- [ACTIVITY]:
Every line from the one containing "sl - slovenščina (1305, 140)" to the end of the records below, written out word for word, is the whole answer.
*** RECORDS TO PROCESS Section Begins ***
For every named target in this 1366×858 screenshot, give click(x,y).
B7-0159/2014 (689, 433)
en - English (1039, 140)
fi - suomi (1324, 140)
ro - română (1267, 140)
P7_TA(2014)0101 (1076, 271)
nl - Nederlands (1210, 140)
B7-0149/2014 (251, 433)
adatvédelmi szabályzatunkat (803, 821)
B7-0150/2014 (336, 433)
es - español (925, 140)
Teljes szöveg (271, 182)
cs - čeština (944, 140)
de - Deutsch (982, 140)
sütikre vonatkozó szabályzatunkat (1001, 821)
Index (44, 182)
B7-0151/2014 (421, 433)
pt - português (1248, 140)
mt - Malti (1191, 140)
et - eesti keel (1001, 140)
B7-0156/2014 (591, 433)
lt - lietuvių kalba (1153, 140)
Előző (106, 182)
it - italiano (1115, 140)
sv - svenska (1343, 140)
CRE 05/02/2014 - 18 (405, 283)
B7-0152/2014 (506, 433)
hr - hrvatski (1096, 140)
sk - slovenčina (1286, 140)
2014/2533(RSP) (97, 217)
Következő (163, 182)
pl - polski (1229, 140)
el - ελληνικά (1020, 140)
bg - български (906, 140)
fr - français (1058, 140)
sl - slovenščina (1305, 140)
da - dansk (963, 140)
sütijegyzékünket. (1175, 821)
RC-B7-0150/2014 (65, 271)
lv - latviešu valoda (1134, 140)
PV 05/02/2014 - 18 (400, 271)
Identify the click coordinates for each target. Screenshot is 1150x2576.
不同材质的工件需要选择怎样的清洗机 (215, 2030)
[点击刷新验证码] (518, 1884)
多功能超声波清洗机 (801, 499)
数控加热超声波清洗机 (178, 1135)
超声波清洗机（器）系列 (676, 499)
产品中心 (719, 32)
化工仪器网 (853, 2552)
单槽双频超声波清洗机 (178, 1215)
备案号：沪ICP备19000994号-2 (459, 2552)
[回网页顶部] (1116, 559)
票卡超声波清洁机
*** RECORDS TO PROCESS Section Ends ***
- [RESULT OF THIS EXERCISE]:
sl - slovenščina (1305, 140)
da - dansk (963, 140)
sütijegyzékünket. (1175, 821)
RC-B7-0150/2014 (65, 271)
lv - latviešu valoda (1134, 140)
PV 05/02/2014 - 18 (400, 271)
Identify the click coordinates for each target. Screenshot is 1150x2576.
不同材质的工件需要选择怎样的清洗机 (215, 2030)
[点击刷新验证码] (518, 1884)
多功能超声波清洗机 (801, 499)
数控加热超声波清洗机 (178, 1135)
超声波清洗机（器）系列 (676, 499)
产品中心 (719, 32)
化工仪器网 (853, 2552)
单槽双频超声波清洗机 (178, 1215)
备案号：沪ICP备19000994号-2 (459, 2552)
[回网页顶部] (1116, 559)
票卡超声波清洁机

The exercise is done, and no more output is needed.